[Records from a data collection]
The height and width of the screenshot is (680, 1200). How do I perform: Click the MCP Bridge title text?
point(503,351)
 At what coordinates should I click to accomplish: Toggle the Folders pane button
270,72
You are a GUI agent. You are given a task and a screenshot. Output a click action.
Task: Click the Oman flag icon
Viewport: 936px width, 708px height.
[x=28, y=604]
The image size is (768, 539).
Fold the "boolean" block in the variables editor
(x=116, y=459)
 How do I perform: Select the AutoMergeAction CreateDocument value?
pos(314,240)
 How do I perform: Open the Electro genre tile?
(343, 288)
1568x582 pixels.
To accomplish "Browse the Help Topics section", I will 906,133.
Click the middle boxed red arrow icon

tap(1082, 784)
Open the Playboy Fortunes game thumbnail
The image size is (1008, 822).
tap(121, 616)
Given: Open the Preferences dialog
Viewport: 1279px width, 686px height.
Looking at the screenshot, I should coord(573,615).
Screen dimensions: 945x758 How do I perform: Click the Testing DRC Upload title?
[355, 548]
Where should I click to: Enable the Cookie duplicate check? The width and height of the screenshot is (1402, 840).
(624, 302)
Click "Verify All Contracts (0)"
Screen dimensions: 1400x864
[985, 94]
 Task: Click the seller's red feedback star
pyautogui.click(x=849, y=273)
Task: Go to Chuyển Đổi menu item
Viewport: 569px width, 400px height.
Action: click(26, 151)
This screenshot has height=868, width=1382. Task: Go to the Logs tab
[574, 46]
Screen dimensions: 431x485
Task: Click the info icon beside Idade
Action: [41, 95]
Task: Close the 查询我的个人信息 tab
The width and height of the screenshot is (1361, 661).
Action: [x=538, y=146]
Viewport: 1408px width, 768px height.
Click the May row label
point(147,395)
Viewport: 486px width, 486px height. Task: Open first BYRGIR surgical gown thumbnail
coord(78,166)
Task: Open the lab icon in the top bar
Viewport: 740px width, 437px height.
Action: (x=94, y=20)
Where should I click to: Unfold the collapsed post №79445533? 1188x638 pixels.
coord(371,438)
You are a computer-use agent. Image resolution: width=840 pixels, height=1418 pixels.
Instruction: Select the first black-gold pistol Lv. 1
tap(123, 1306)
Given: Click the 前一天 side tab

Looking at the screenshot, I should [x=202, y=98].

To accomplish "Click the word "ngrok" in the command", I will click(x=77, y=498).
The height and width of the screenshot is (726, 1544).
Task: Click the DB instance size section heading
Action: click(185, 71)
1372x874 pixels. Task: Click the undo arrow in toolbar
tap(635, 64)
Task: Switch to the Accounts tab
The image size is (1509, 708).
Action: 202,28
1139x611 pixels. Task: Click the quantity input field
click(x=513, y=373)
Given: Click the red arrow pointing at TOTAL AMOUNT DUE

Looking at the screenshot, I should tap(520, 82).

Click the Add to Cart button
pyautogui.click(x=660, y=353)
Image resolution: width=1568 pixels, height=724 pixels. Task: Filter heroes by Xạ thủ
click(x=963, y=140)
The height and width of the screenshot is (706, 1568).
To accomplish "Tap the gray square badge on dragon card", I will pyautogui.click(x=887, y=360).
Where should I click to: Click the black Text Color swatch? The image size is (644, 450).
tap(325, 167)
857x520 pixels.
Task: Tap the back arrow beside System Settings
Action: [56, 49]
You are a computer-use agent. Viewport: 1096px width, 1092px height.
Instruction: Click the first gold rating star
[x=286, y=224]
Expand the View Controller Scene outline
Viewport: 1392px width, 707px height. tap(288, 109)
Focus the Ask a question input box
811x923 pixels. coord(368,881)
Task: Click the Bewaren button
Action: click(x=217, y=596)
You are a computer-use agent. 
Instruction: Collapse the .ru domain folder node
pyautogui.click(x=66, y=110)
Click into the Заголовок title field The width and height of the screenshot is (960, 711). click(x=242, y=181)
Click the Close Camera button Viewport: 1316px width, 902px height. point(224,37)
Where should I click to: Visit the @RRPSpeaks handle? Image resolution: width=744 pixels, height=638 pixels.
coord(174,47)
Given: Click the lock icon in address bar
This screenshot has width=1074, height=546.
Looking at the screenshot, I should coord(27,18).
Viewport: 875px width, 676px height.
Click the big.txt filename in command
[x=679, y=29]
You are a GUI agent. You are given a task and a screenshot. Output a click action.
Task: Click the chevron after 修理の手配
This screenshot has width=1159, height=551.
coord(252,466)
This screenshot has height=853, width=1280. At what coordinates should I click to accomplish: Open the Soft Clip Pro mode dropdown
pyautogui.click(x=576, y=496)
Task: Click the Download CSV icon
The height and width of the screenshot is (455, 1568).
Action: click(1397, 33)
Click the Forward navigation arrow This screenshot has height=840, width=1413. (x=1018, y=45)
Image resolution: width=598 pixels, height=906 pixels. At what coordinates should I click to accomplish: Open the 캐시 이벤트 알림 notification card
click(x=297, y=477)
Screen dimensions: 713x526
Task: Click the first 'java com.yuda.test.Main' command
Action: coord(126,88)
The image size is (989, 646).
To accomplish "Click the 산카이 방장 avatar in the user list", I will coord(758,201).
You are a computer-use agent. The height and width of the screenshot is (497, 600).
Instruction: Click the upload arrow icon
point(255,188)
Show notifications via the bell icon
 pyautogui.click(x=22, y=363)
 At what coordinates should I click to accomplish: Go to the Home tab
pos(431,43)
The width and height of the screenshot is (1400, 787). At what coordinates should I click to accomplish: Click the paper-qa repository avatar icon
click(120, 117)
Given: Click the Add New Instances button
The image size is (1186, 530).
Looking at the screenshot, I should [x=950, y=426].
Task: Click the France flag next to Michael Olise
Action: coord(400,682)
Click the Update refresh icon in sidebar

EXERCISE DESCRIPTION
Copy each line of the records verbatim.

ANSWER SPACE
The height and width of the screenshot is (680, 1200). How do I perform: Click the MCP Bridge title text?
point(503,351)
 At what coordinates should I click to accomplish: Toggle the Folders pane button
270,72
You are a GUI agent. You are given a task and a screenshot. Output a click action.
Task: Click the Oman flag icon
Viewport: 936px width, 708px height.
[x=28, y=604]
The image size is (768, 539).
Fold the "boolean" block in the variables editor
(x=116, y=459)
 How do I perform: Select the AutoMergeAction CreateDocument value?
pos(314,240)
 How do I perform: Open the Electro genre tile?
(343, 288)
1568x582 pixels.
To accomplish "Browse the Help Topics section", I will 906,133.
Click the middle boxed red arrow icon

tap(1082, 784)
Open the Playboy Fortunes game thumbnail
The image size is (1008, 822).
tap(121, 616)
Given: Open the Preferences dialog
Viewport: 1279px width, 686px height.
Looking at the screenshot, I should coord(573,615).
Screen dimensions: 945x758 How do I perform: Click the Testing DRC Upload title?
[355, 548]
Where should I click to: Enable the Cookie duplicate check? The width and height of the screenshot is (1402, 840).
(624, 302)
Click "Verify All Contracts (0)"
Screen dimensions: 1400x864
[985, 94]
 Task: Click the seller's red feedback star
pyautogui.click(x=849, y=273)
Task: Go to Chuyển Đổi menu item
Viewport: 569px width, 400px height.
Action: click(26, 151)
This screenshot has height=868, width=1382. Task: Go to the Logs tab
[574, 46]
Screen dimensions: 431x485
Task: Click the info icon beside Idade
Action: [41, 95]
Task: Close the 查询我的个人信息 tab
The width and height of the screenshot is (1361, 661).
Action: [x=538, y=146]
Viewport: 1408px width, 768px height.
Click the May row label
point(147,395)
Viewport: 486px width, 486px height. Task: Open first BYRGIR surgical gown thumbnail
coord(78,166)
Task: Open the lab icon in the top bar
Viewport: 740px width, 437px height.
Action: (x=94, y=20)
Where should I click to: Unfold the collapsed post №79445533? 1188x638 pixels.
coord(371,438)
You are a computer-use agent. Image resolution: width=840 pixels, height=1418 pixels.
Instruction: Select the first black-gold pistol Lv. 1
tap(123, 1306)
Given: Click the 前一天 side tab

Looking at the screenshot, I should [x=202, y=98].

To accomplish "Click the word "ngrok" in the command", I will click(x=77, y=498).
The height and width of the screenshot is (726, 1544).
Task: Click the DB instance size section heading
Action: click(185, 71)
1372x874 pixels. Task: Click the undo arrow in toolbar
tap(635, 64)
Task: Switch to the Accounts tab
The image size is (1509, 708).
Action: 202,28
1139x611 pixels. Task: Click the quantity input field
click(x=513, y=373)
Given: Click the red arrow pointing at TOTAL AMOUNT DUE

Looking at the screenshot, I should tap(520, 82).

Click the Add to Cart button
pyautogui.click(x=660, y=353)
Image resolution: width=1568 pixels, height=724 pixels. Task: Filter heroes by Xạ thủ
click(x=963, y=140)
The height and width of the screenshot is (706, 1568).
To accomplish "Tap the gray square badge on dragon card", I will pyautogui.click(x=887, y=360).
Where should I click to: Click the black Text Color swatch? The image size is (644, 450).
tap(325, 167)
857x520 pixels.
Task: Tap the back arrow beside System Settings
Action: [56, 49]
You are a computer-use agent. Viewport: 1096px width, 1092px height.
Instruction: Click the first gold rating star
[x=286, y=224]
Expand the View Controller Scene outline
Viewport: 1392px width, 707px height. tap(288, 109)
Focus the Ask a question input box
811x923 pixels. coord(368,881)
Task: Click the Bewaren button
Action: click(x=217, y=596)
You are a computer-use agent. 
Instruction: Collapse the .ru domain folder node
pyautogui.click(x=66, y=110)
Click into the Заголовок title field The width and height of the screenshot is (960, 711). click(x=242, y=181)
Click the Close Camera button Viewport: 1316px width, 902px height. point(224,37)
Where should I click to: Visit the @RRPSpeaks handle? Image resolution: width=744 pixels, height=638 pixels.
coord(174,47)
Given: Click the lock icon in address bar
This screenshot has width=1074, height=546.
Looking at the screenshot, I should coord(27,18).
Viewport: 875px width, 676px height.
Click the big.txt filename in command
[x=679, y=29]
You are a GUI agent. You are given a task and a screenshot. Output a click action.
Task: Click the chevron after 修理の手配
This screenshot has width=1159, height=551.
coord(252,466)
This screenshot has height=853, width=1280. At what coordinates should I click to accomplish: Open the Soft Clip Pro mode dropdown
pyautogui.click(x=576, y=496)
Task: Click the Download CSV icon
The height and width of the screenshot is (455, 1568).
Action: click(1397, 33)
Click the Forward navigation arrow This screenshot has height=840, width=1413. (x=1018, y=45)
Image resolution: width=598 pixels, height=906 pixels. At what coordinates should I click to accomplish: Open the 캐시 이벤트 알림 notification card
click(x=297, y=477)
Screen dimensions: 713x526
Task: Click the first 'java com.yuda.test.Main' command
Action: coord(126,88)
The image size is (989, 646).
To accomplish "Click the 산카이 방장 avatar in the user list", I will coord(758,201).
You are a computer-use agent. The height and width of the screenshot is (497, 600).
Instruction: Click the upload arrow icon
point(255,188)
Show notifications via the bell icon
 pyautogui.click(x=22, y=363)
 At what coordinates should I click to accomplish: Go to the Home tab
pos(431,43)
The width and height of the screenshot is (1400, 787). At what coordinates should I click to accomplish: Click the paper-qa repository avatar icon
click(120, 117)
Given: Click the Add New Instances button
The image size is (1186, 530).
Looking at the screenshot, I should [x=950, y=426].
Task: Click the France flag next to Michael Olise
Action: coord(400,682)
Click the Update refresh icon in sidebar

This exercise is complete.